Big Data Streaming mit Raspberry Pi

Schon erstaunlich, dass Big Data Technologien auch auf Winzlingen wie Raspberry Pi funktionieren.

Nachdem ich immer mit gut ausgestatteten Rechnern gearbeitet habe, reizte mich das Experiment, die Big-Data Software mit unter Minimalbedingungen zum Laufen zu bringen.

Das Ergebnis ist verblüffend – die Latenz ist viel geringer, als ursprünglich vermutet.
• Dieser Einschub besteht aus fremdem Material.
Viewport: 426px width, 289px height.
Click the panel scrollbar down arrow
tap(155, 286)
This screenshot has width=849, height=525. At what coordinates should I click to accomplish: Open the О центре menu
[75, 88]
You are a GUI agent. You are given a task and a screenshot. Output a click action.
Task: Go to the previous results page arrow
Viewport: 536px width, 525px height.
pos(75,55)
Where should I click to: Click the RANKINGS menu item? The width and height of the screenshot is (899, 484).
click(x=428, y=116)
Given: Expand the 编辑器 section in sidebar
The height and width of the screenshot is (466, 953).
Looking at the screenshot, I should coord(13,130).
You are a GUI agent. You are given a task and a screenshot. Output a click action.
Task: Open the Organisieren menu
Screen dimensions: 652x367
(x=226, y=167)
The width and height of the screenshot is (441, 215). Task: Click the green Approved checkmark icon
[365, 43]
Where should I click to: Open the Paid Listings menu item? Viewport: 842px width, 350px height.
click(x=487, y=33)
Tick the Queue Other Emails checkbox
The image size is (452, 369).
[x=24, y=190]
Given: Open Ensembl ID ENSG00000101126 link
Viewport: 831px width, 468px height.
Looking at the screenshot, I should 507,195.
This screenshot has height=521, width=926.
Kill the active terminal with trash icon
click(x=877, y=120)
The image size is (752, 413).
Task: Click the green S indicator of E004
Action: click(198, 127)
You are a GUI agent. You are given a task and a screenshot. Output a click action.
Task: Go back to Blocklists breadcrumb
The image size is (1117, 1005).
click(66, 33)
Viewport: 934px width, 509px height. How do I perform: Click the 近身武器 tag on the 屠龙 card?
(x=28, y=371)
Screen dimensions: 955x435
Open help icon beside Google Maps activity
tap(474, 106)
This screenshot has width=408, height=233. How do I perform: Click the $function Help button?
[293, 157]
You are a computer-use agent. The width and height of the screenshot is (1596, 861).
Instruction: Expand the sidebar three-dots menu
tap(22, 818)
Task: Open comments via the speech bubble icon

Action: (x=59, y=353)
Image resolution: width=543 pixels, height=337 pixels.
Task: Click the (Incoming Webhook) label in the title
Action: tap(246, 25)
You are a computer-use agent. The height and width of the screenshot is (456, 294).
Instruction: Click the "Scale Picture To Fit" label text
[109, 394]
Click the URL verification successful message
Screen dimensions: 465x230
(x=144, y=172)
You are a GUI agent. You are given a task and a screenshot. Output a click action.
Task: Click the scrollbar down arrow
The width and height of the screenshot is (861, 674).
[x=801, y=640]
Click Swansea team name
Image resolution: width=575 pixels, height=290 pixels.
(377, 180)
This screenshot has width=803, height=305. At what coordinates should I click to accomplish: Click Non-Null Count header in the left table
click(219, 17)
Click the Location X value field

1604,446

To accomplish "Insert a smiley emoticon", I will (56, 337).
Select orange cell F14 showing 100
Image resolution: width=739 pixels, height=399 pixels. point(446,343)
Und so funktioniert das erste Experiment

Ein simpler Generator schreibt in einer Endlosschleife einen String in ein Apache Kafka Topic. Dieses wird von Apache Spark analysiert und zwar werden die Events pro Minute gezählt. Spark die Ergebnisse in Apache Cassandra einem Wide Column Store und auch in Redis, einer In-Memory Datenbank. Mit Hilfe von Apache Zeppelin werden mit wenigen Klicks übersichtliche Auswertungen visualisiert.

Dazu gehören diese Open Source Tools

Apache Kafka verlässt sich (noch) auf Apache Zookeeper, um die vier Broker untereinander zu koordinieren.
Apache Spark habe ich mit fünf Nodes ausgestattet. Sie schreiben die Spark-Checkpoint Daten auf Apache Hadoop.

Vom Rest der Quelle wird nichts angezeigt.